* START *

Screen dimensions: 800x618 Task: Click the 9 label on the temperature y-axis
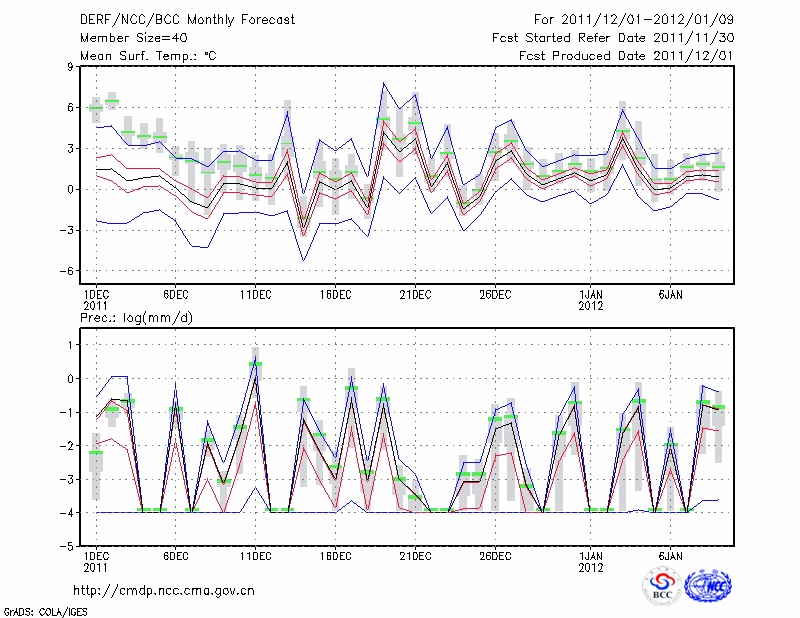point(70,67)
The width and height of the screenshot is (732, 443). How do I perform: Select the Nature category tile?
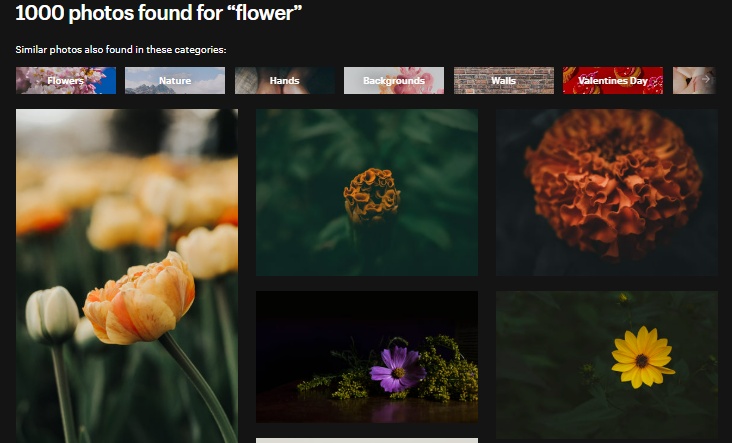tap(175, 80)
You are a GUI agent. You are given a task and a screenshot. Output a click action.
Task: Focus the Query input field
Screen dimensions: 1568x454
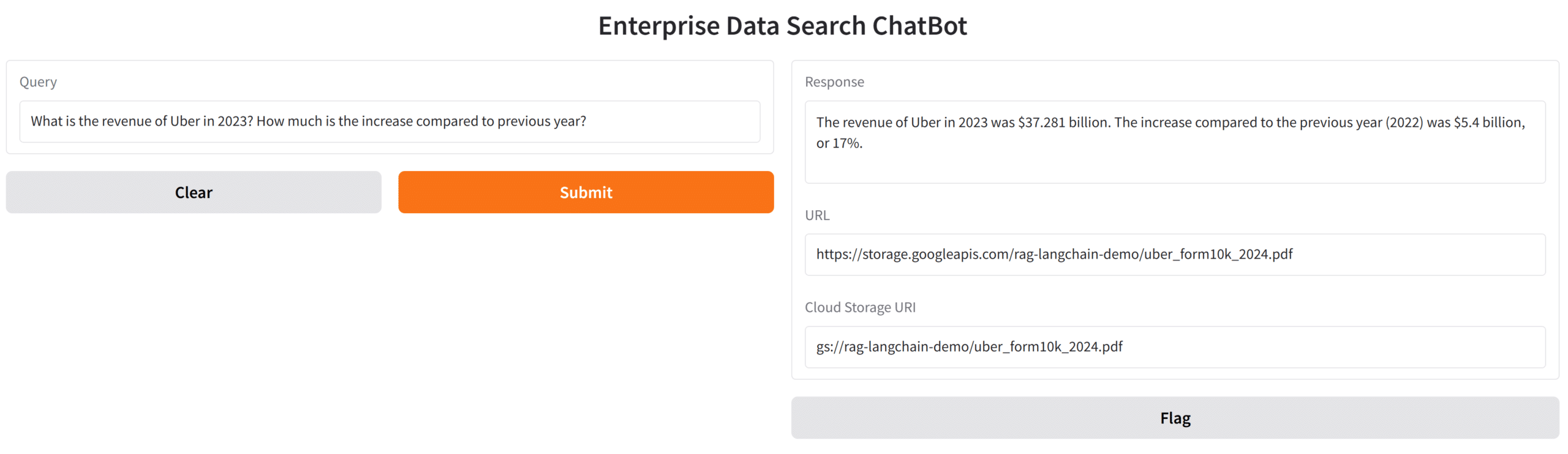(390, 121)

* END *

- _Task directions_: Scale the listing by rewriting every line, requests included. Multiply each coordinate in the answers by 1.1 and round to the nearest whole number, rounding halves up. Omit the pictures.

- _Exercise solution_:
Screen dimensions: 800x618 Task: Click the 9 label on the temperature y-axis
point(77,74)
The width and height of the screenshot is (732, 443). How do I perform: Select the Nature category tile?
tap(193, 88)
You are a GUI agent. You are given a task and a screenshot. Output a click action.
Task: Focus the Query input field
Screen dimensions: 1568x454
(429, 133)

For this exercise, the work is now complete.